Direction 1 =>
According to the LSan on ARM discussion, how are ASan tests that rely on the fast unwinder handled on ARM?
Direction 2 =>
Extend the LSan on ARM discussion past its final line.

Source text =>
One option would be to enable lsan as is and try to improve sanitizer stacktrace on arm
(lib/sanitizer_common/sanitizer_stacktrace.cc).

Perhaps we can enable slow unwinder for LSan tests on ARM (compile with -funwind-tables and run with 'fast_unwind_on_malloc=false')? This would make almost all tests pass except few ones (e.g. use_tls_pthread_specific_dynamic.cc) where slow unwinder might be unable to get caller PC (e.g. from libpthread.so).

Updating. I've enabled slow unwinder for LSan tests on ARM to make them pass regardless of arm/thumb mode and compiler that was used to build LSan runtime.

kcc edited edge metadata.Feb 16 2017, 1:42 PM

Updating. I've enabled slow unwinder for LSan tests on ARM to make them pass regardless of arm/thumb mode and compiler that was used to build LSan runtime.

That's pretty bad.
Yes, the tests will pass, but the tool will be utterly useless in real life. Slow unwinder is just too slow.
And setting fast_unwind_on_malloc=false in the test config means we are not testing what the users are going to use.

In D29586#679101, @kcc wrote:

Updating. I've enabled slow unwinder for LSan tests on ARM to make them pass regardless of arm/thumb mode and compiler that was used to build LSan runtime.

That's pretty bad.
Yes, the tests will pass, but the tool will be utterly useless in real life. Slow unwinder is just too slow.
And setting fast_unwind_on_malloc=false in the test config means we are not testing what the users are going to use.

I agree. ARM ABI is pretty bad -- in thumb mode we can't use fast unwinder because of known reasons, but I really don't know how can we reliably run LSAN tests on Arm without enabling slow unwinder. In any case, I cannot push these changes -- you are the code owner after all, but even with slow unwinder we got pretty fine results on our distributiive. Is there any way how we can enable LSAN for Arm?

One option is to force libasan and tests to compile to ARM (via -marm switch) which is known to work. I think common understanding is that fast unwinder is unfixable in Thumb mode.

lib/sanitizer_common/sanitizer_linux_libcdep.cc
202

Or just !isalpha(*end)?

BTW how is the situation different from Asan? Fast unwinder should have _exactly_ same problems there but I guess just decided to live with them.

BTW how is the situation different from Asan? Fast unwinder should have _exactly_ same problems there but I guess just decided to live with them.

As far as I can see, ASan tests that rely on fast unwinder are just disabled on ARM (e.g. use-after-free.cc) via REQUIRES: stable-runtime.

One option is to force libasan and tests to compile to ARM (via -marm switch) which is known to work. I think common understanding is that fast unwinder is unfixable in Thumb mode.

I'm afraid this isn't enough, consider two following cases:

  1. If LSan itself is compiled with Thumb fast unwinder would be unable to leave first frame.

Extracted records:
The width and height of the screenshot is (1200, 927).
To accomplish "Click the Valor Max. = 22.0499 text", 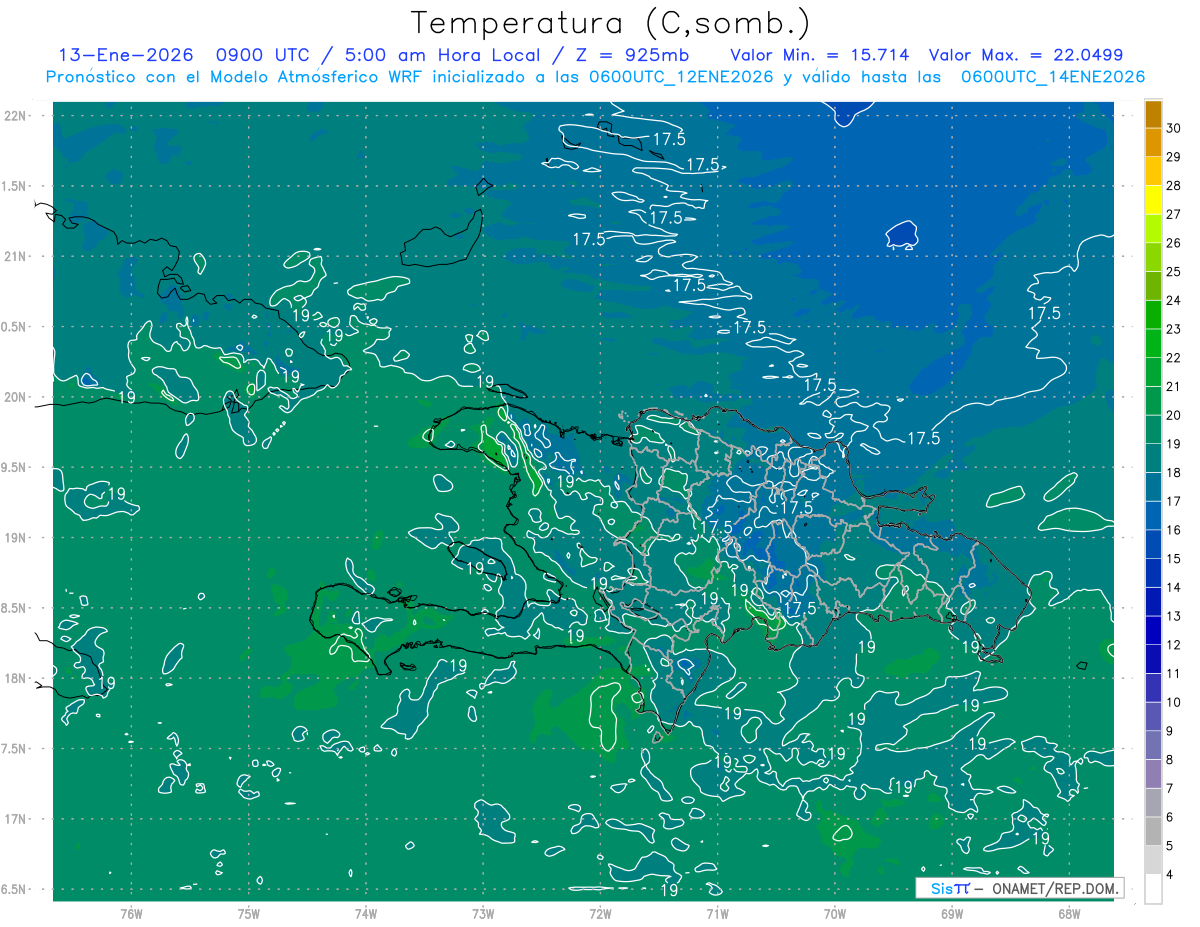I will pos(1038,55).
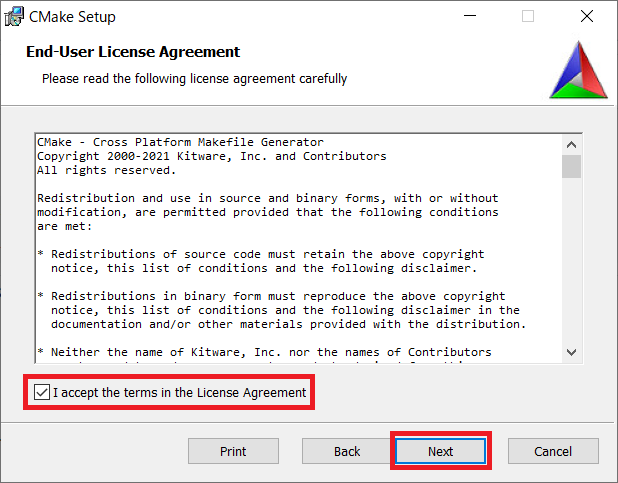Screen dimensions: 618x483
Task: Cancel the CMake installation
Action: tap(553, 451)
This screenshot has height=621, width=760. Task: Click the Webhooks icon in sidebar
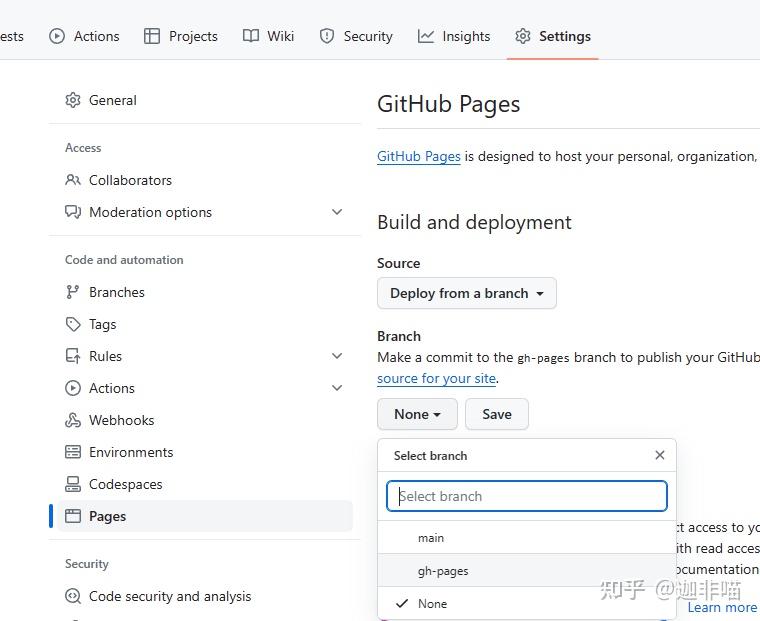(73, 420)
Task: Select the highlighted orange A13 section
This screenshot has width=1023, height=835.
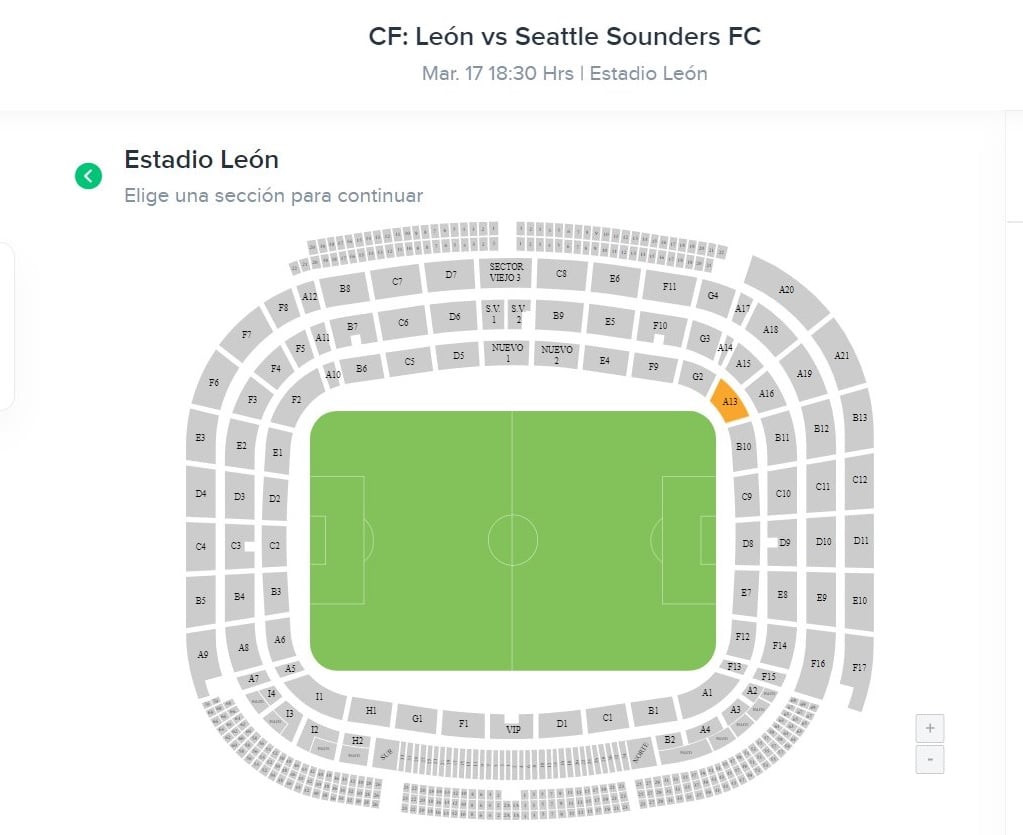Action: point(729,401)
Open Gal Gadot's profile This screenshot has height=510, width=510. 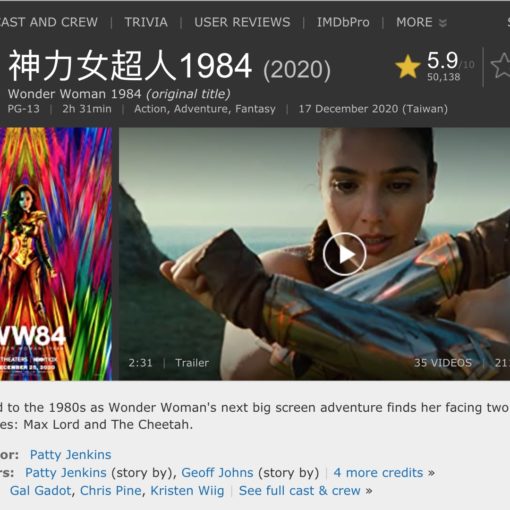click(x=40, y=491)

Final result 1 =>
They are disabled on ARM via REQUIRES: stable-runtime.

Final result 2 =>
  2. Likewise, if LSan is compiled with GCC 4.8, fast unwinder would be unable to leave first frame due to __interceptor_malloc's frame doesn't contain saved fp (see objdump output several comments above).

Disabling slow unwinder in tests.
Still, if compile LSan with thumb, the whole LSan testsuite would fail. Can we somehow disable it on thumb targets? E.g. check for '-mthumb' flag into lit configs and enable/disable tests accordingly?

E.g. check for '-mthumb' flag into lit configs and enable/disable tests accordingly?

Something like REQUIRES: fast-unwinder-works.

Rebased. I've also disabled LSan tests on Thumb targets filtering them out by presence of -mthumb flag.

Gentle ping. Is there any chance that LSan for ARM will be accepted?

Aleksey is looking at lsan now, hopefully he can help review this.

Rebased. Gentle reminder.

m.ostapenko updated this revision to Diff 93847.Apr 3 2017, 6:03 AM

Rebased. Ping.

alekseyshl edited edge metadata.Apr 3 2017, 11:02 AM

I have no further comments and defer lgtm to folks who know something about the unwinder stuff.

lib/lsan/lsan_common.h
149

IsItaniumABIArrayCookie

160

IsARMABIArrayCookie

lib/sanitizer_common/sanitizer_linux.cc
1265

Isn't stack 4 bytes aligned on arm32?

1293

Why do we push them to stack? Aren't all the params for swi passed in registers?

m.ostapenko updated this revision to Diff 94077.Apr 4 2017, 7:26 AM

Updating according to Aleksey's comments.

eugenis edited edge metadata.Apr 4 2017, 5:12 PM

Going back to the issue with interceptor_malloc not saving FP when built with GCC. In clang a function using builtin_frame_address(0) automatically gets a proper frame pointer. As far as I can see, arm-gcc in the android ndk (version 4.9) behaves the same way on a simple test case. Is that some new optimization where a frame address is computed on the fly?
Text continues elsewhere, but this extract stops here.